Abstract #M297

# M297
Increasing the concentration of linolenic acid in diets fed to Jersey cows in late lactation does not affect methane production.
J. V. Judy*1, T. M. Brown-Brandl2, S. C. Fernando1, P. J. Kononoff1, 1University of Nebraska-Lincoln, Lincoln, NE, 2USDA, ARS, US Meat Animal Research Center, Clay Center, NE.

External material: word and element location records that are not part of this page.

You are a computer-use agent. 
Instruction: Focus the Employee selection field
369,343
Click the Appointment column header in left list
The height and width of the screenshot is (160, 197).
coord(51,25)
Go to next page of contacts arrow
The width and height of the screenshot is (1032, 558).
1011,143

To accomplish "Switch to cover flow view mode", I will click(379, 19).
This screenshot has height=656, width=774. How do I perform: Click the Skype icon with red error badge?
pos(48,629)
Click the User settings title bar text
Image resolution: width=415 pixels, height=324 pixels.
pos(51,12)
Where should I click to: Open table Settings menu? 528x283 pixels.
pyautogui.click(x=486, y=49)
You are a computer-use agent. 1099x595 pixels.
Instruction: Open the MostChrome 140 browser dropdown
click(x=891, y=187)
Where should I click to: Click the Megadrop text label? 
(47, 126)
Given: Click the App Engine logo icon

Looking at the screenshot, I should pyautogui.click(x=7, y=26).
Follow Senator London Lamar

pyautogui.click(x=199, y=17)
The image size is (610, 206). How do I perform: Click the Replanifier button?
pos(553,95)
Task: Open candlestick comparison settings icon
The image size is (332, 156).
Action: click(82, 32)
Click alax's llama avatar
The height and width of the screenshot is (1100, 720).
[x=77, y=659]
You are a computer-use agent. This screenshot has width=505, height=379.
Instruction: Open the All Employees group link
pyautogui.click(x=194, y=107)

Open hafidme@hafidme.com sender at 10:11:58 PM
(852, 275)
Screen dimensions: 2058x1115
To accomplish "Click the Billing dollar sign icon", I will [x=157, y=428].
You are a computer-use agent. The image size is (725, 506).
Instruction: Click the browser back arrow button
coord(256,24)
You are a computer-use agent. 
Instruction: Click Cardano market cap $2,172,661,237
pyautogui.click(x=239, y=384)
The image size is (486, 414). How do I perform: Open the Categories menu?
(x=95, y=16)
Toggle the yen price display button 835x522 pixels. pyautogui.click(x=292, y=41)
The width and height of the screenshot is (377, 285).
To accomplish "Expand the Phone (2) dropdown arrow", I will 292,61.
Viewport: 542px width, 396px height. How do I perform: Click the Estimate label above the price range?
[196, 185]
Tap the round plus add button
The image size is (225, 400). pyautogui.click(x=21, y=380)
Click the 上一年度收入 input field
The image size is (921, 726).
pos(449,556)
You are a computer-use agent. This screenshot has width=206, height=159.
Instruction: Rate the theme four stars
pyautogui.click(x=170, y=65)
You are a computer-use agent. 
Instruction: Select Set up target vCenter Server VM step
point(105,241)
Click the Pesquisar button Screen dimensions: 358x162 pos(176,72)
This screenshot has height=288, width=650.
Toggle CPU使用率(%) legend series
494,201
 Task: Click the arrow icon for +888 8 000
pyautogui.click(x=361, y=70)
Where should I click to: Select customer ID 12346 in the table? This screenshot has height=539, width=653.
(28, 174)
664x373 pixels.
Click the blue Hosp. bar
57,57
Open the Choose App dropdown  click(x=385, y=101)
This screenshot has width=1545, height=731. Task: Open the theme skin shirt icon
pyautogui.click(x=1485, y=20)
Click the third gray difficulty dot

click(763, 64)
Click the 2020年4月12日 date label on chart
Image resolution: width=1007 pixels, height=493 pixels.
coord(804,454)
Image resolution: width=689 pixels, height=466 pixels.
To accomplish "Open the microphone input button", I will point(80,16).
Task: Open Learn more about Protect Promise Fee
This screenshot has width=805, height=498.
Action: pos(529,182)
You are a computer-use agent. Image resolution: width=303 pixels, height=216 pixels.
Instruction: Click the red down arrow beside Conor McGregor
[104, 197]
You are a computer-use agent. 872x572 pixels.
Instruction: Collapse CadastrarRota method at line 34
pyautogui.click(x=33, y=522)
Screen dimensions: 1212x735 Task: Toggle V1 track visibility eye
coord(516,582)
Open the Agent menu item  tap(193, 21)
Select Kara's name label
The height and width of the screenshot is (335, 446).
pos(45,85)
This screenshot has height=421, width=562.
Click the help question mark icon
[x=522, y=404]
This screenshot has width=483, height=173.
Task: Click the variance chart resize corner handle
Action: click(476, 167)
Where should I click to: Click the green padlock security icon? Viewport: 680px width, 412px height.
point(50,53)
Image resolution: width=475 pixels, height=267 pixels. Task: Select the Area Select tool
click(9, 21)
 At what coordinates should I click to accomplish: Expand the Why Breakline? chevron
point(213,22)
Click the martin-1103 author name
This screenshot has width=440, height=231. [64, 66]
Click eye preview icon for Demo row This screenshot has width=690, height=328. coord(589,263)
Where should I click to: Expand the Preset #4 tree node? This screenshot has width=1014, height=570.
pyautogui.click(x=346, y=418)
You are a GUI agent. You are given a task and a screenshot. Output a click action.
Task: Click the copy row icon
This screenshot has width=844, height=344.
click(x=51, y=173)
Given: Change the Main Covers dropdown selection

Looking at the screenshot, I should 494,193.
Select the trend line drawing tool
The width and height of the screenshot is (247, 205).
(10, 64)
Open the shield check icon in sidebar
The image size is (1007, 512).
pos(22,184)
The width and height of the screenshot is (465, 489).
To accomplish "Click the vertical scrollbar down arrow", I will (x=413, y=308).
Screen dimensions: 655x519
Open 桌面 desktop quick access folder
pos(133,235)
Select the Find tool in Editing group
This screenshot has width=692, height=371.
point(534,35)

Although the inclusion of fat has shown to reduce methane production in ruminants, relatively little research has been conducted on comparing the source and profile of fatty acids on methane production in lactating dairy cows. A study using 8 multiparous (325 ± 17 DIM) (mean ± SD) lactating Jersey cows was conducted to determine effects of feeding canola/tallow vs. extruded byproduct containing flaxseed as a fat source on methane emissions and diet digestibility in late lactation dairy cows. A crossover design with 35 d periods (28 d adaption and 7 d collections) was used to compare 2 different fat sources. Diets contained approximately 50% forage mixture of corn silage, alfalfa hay, and brome hay with only the concentrate mixture changing between diets to include either 1) a conventional corn/soybean meal/canola meal with tallow, or 2) a conventional corn/soybean meal diet with an extruded byproduct containing flaxseed (EXF) as the fat source. Diets were balanced to decrease corn and canola meal and replace them with EXF to increase linolenic acid supply (31.2 vs 201.6 g/d) to the rumen. Methane production was measured using headbox-style indirect calorimeters. Milk production was similar (P = 0.38; 17.4 ± 1.04 kg/d) as well as DMI (P = 0.26; 15.4 ± 0.71 kg/d) across treatments. Milk fat was similar (P = 0.87; 5.88 ± 0.25%) and milk protein (P = 0.69; 4.08 ± 0.14%) across treatments. For methane, production was similar (P = 0.90) for total production (352.0 vs. 349.8 ± 16.43 L/d for CM vs. EXF, respectively). Methane production per unit of DMI was similar (P = 0.34) and averaged 10.5 ± 0.57 L/kg. Similarly, methane production per unit of energy corrected milk was similar (P = 0.30) for fat source and averaged 7.01 ± 0.68 L/kg. Heat production was similar (P = 0.98) averaging 21.1 ± 1.02 Mcal/d. Digestibility of NDF, CP, DM, OM, and starch were similar (P ≥ 0.22) by diet and averaged 53.6, 73.3, 67.5, 69.9 and 96.1 for NDF, CP, DM, OM, and starch, respectively. Results indicate that increasing C18:3 may not affect methane emissions or digestibility of the diet.